-- Opening Marker --
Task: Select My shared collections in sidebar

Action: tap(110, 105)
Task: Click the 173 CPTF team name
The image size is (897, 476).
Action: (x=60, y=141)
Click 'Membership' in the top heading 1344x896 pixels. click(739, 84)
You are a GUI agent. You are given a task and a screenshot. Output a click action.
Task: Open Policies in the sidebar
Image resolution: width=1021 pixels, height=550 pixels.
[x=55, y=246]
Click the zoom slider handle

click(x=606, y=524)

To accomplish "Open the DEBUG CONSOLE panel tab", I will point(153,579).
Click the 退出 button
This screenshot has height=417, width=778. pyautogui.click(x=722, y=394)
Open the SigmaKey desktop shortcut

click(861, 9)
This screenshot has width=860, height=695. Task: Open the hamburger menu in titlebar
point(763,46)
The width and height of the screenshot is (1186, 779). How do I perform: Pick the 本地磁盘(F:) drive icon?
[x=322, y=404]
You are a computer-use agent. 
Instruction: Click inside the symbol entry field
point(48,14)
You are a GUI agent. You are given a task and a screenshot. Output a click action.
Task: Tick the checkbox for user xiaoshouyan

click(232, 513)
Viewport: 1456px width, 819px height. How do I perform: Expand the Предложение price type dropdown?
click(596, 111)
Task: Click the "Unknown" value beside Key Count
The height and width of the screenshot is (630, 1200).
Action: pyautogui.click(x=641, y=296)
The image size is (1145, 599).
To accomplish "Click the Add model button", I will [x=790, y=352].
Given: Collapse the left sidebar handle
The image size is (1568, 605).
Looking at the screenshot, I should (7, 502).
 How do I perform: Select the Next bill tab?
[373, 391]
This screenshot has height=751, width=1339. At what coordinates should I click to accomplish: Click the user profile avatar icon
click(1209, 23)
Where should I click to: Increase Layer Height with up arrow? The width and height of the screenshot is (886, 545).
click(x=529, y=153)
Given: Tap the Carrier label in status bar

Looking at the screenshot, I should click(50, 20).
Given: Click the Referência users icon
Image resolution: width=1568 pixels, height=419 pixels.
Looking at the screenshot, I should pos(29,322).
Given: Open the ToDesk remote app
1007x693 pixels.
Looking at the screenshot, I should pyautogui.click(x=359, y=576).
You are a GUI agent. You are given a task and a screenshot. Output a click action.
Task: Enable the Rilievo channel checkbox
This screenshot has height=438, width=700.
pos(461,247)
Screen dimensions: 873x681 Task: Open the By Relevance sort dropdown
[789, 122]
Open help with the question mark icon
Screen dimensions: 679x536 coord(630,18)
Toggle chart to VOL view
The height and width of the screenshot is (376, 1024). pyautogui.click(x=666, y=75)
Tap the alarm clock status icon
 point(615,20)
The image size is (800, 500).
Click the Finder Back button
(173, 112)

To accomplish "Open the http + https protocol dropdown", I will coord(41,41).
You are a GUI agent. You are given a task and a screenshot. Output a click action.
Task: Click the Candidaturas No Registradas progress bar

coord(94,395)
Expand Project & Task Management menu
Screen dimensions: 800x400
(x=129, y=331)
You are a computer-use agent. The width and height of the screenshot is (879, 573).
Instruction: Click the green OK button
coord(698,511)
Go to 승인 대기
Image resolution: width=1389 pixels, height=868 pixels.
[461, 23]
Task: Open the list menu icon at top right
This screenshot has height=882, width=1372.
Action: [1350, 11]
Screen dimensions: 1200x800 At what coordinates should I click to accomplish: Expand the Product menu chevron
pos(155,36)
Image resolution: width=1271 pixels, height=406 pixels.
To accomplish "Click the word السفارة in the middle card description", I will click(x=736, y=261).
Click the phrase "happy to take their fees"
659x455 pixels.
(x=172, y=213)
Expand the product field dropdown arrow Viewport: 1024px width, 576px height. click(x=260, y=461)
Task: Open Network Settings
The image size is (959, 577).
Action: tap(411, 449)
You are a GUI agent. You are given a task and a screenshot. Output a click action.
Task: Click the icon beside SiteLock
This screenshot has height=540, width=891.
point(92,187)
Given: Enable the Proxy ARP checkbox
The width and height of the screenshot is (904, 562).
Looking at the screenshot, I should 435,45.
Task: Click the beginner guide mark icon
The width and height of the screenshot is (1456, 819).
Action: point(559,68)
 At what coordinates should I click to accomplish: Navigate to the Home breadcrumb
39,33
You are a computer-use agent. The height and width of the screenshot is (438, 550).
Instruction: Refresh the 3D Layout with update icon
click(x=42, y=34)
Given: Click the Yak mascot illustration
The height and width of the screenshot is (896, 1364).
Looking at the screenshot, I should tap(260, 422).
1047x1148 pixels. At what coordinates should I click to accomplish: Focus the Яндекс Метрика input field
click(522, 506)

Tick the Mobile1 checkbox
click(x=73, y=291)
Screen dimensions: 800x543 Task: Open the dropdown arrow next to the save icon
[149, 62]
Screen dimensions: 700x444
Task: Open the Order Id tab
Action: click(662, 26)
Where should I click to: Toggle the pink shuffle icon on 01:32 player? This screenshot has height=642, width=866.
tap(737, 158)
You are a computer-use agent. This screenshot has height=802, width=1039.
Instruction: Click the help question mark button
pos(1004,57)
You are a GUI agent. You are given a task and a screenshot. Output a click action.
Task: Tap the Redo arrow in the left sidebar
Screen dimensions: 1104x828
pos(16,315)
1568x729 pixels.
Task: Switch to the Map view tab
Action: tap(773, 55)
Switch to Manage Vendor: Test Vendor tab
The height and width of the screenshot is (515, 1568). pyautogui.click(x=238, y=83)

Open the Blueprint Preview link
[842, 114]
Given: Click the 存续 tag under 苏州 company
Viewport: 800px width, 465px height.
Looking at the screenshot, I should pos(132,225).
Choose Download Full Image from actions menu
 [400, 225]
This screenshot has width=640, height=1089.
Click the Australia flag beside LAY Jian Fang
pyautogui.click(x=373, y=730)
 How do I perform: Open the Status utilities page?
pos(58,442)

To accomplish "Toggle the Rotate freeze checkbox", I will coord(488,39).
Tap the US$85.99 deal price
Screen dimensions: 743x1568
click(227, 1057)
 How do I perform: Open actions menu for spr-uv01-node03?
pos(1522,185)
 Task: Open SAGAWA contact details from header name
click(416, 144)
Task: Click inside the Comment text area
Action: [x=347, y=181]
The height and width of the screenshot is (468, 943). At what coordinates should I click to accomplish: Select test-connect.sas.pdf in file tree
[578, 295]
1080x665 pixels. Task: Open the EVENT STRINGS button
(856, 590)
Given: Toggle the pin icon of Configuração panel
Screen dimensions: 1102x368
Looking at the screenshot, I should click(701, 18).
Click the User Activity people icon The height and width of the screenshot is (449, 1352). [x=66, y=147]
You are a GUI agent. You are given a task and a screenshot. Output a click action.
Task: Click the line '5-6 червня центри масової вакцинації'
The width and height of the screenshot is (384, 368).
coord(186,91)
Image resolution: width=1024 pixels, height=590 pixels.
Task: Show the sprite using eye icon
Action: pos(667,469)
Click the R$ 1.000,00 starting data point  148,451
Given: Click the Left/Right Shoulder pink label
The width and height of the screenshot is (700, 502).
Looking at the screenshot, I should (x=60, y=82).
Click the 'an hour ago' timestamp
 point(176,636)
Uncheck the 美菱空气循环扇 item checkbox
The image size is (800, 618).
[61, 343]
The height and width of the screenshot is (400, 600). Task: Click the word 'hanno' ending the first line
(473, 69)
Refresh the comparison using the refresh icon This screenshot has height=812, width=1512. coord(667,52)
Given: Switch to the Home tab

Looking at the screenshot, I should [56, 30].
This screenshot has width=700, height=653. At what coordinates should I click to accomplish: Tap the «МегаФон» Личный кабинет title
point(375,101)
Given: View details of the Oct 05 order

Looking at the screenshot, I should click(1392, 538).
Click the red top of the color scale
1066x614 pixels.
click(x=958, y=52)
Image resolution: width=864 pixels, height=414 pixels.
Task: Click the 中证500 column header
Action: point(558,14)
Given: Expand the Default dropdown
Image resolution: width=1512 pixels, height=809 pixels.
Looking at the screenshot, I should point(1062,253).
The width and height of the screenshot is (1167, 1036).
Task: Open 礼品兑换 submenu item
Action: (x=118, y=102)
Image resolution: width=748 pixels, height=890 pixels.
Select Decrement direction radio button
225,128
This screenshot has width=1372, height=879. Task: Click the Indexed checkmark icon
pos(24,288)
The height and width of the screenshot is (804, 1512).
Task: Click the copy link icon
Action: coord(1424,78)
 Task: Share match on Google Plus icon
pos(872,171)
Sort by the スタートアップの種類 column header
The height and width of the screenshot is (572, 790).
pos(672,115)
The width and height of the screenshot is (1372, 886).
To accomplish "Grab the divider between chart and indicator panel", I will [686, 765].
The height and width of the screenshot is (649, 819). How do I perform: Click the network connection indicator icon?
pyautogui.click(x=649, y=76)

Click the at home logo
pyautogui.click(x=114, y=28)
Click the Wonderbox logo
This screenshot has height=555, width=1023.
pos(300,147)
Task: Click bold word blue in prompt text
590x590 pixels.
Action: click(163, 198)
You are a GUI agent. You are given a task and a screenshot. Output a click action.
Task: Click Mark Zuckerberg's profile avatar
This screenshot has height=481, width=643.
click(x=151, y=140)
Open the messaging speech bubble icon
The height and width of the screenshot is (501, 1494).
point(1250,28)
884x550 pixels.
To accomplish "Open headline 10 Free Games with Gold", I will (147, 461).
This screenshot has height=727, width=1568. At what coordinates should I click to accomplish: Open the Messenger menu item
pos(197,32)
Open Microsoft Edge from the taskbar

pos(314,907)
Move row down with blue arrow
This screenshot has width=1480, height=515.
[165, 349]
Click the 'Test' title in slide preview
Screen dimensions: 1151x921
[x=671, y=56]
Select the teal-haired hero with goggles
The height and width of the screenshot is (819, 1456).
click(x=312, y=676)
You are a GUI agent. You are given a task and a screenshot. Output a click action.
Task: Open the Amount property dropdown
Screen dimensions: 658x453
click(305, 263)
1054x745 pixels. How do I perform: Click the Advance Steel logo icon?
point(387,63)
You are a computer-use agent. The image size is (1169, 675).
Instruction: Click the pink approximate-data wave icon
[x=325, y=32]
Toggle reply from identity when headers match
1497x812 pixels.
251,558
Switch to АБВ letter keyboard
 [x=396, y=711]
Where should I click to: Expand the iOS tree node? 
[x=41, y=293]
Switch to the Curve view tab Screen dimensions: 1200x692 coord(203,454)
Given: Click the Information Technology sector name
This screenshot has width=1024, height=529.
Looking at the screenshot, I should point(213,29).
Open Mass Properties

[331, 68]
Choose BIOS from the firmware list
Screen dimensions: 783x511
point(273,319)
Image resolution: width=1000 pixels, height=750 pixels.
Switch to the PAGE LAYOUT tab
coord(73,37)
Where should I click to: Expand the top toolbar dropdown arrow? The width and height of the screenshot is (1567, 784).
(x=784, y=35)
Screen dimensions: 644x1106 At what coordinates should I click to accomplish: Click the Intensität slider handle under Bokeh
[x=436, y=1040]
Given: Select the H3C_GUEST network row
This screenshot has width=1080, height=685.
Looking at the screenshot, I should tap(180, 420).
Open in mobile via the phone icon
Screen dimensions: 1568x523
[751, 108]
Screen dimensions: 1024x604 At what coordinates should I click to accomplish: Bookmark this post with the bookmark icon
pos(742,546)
-- Closing Marker --
**ACTIVITY:** Repeat exactly the lines above from the one with "Click 'Membership' in" up to and including the one with "Task: Open Policies in the sidebar". No other line belongs in the reply.

**EXERCISE ANSWER:**
Click 'Membership' in the top heading 1344x896 pixels. click(739, 84)
You are a GUI agent. You are given a task and a screenshot. Output a click action.
Task: Open Policies in the sidebar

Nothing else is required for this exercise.